Over-diagnosis and over-treatment in healthcare are well
documented. They are part of the reason healthcare spending has
increased as a share of Gross Domestic Product from 5 percent in
1960 to over 17.8 percent in 2015. According to a 2010 report from
the Institute of Medicine, they may be responsible for over 15
percent of healthcare spending.

Many blame over-testing and over-treating on “defensive
medicine,” i.e., practicing in fear of getting sued. But the
evidence does not support that hypothesis. In fact, many studies
suggest that major tort reform has no impact on healthcare spending
and, if anything, might lead to a slight increase in spending.

Patients are also a part of this healthcare culture. For
example, a 2012 analysis of 14 large studies by the RAND Corp.
found annual physicals for healthy adults don’t lower the risk of
serious illness. Yet millions get them, and this is not helped by
the fact that the Affordable Care Act mandates insurance companies
pay for an annual wellness exam at no out-of-pocket expense to the
patient. The cost/benefit relationships of numerous other
preventive measures have also come into question.

People every day consider cost/benefit when they purchase
shelter, food, cars, computers, smartphones, etc. They ask detailed
questions and expect satisfactory answers. Not so when it comes to
healthcare decisions. The public uncritically accepts screening,
early detection and early treatment as always worthwhile.

The public also accepts that having insurance is a critical part
of staying healthy. Yet insurance is supposed to protect against
unforeseen, high-cost, catastrophic events. As a result of years of
tax and regulatory policy, health insurance has morphed into a form
of prepaid healthcare, covering predictable, foreseen, pre-existing
and routine “maintenance” events in addition to the catastrophic
and unforeseen. Hospitals, labs, pharmacies and providers negotiate
fees with a third-party payer, not the consumer. Consumers are left
out of the loop, along with consumer-driven market forces.
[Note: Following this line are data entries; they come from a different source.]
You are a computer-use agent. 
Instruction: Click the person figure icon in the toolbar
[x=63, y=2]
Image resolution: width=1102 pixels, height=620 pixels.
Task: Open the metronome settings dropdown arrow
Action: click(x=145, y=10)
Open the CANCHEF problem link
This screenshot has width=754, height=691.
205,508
The third party has deeper pockets than any consumer. That’s why
providers reflexively seek approval from third-party payers for new
and innovative services before considering the approval of the
actual consumers of those services.

Those taking part in the third-party payment healthcare system
are not crooks. They are rational beings, responding to rules and
incentives that have been in place for generations. Healthcare
providers, hospital administrators and patients have been
conditioned — acculturated — to play the game according
to these rules.

There is a healthcare community that is not a part of this
culture. It exists in a setting with minimal or no third-party
involvement. In service areas such as LASIK eye surgery, cosmetic
surgery, dental implants and cosmetic dentistry, and many general
dentistry practices, providers compete for the patients’ business:
in price, quality, service and accountability. Patients shop and
ask detailed questions. Competition drives prices down and quality
up.

“Direct care” is a growing sector in healthcare offering primary
and specialized care, and even surgical hospital care, directly to
consumers for direct payment, absent a third party. More and more
providers are migrating to direct care from the third-party model.
Many others avail themselves of its cousin, the Health Care Sharing
Ministries. A 2014 Physicians Foundation Survey found 7 percent of
physicians were already doing direct care or “concierge” medicine;
13 percent said they were planning to make the move; and 17 percent
of doctors under age 45 plan to do so.

“Medical tourism,” another form of direct care is on the rise.
Consumers travel offshore, often considerable distances, to
purchase high-quality, sophisticated medical and surgical
treatments at very affordable cash prices. Firms and websites help
consumers shop and connect with these medical centers.

America’s healthcare system suffers from dysfunction and
dysphoria and is in cultural decline. Its last best hope may be
this counterculture called “direct care.”

Jeffrey A.
Singer
practices general surgery in Phoenix, Ariz., and is a
senior fellow at the Cato Institute.